**TASK INPUTS:**

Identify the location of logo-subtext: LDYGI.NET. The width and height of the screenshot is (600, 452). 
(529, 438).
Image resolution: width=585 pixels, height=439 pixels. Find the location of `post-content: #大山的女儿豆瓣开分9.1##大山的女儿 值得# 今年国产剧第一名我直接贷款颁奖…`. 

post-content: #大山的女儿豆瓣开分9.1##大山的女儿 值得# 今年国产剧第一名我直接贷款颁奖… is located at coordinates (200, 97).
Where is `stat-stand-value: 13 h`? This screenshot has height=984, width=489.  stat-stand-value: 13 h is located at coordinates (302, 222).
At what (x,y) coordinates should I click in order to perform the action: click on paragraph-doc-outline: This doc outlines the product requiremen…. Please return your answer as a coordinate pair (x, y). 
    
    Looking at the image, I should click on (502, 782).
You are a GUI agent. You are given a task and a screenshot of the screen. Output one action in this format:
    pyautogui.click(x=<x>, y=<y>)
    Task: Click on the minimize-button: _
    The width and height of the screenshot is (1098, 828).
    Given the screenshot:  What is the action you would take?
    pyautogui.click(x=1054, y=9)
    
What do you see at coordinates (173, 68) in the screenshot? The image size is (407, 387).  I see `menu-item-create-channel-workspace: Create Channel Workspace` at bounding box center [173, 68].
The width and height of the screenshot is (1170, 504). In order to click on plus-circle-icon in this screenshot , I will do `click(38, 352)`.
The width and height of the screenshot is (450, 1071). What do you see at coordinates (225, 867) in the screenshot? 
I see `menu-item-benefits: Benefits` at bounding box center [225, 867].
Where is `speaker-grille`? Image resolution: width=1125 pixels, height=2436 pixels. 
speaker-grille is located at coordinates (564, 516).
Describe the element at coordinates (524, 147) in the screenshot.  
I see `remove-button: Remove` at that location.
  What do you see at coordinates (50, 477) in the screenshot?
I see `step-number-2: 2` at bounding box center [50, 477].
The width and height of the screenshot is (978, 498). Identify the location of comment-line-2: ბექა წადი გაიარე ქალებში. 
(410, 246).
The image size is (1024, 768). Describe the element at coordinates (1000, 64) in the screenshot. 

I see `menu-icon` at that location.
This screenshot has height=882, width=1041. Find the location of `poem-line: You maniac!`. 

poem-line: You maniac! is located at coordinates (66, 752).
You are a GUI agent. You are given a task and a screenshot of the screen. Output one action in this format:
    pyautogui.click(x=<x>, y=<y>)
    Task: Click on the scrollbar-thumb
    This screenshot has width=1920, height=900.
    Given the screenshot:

**WORK TO BE COMPLETED:**
Could you put the lines of the listing, starting at the line that contains "coordinates (302, 222)." and ending at the line that contains "Looking at the", into a JSON list of strings with one string per line and blank lines left out?

**REPLY:**
[
  "Where is `stat-stand-value: 13 h`? This screenshot has height=984, width=489.  stat-stand-value: 13 h is located at coordinates (302, 222).",
  "At what (x,y) coordinates should I click in order to perform the action: click on paragraph-doc-outline: This doc outlines the product requiremen…. Please return your answer as a coordinate pair (x, y). ",
  "    Looking at the image, I should click on (502, 782)."
]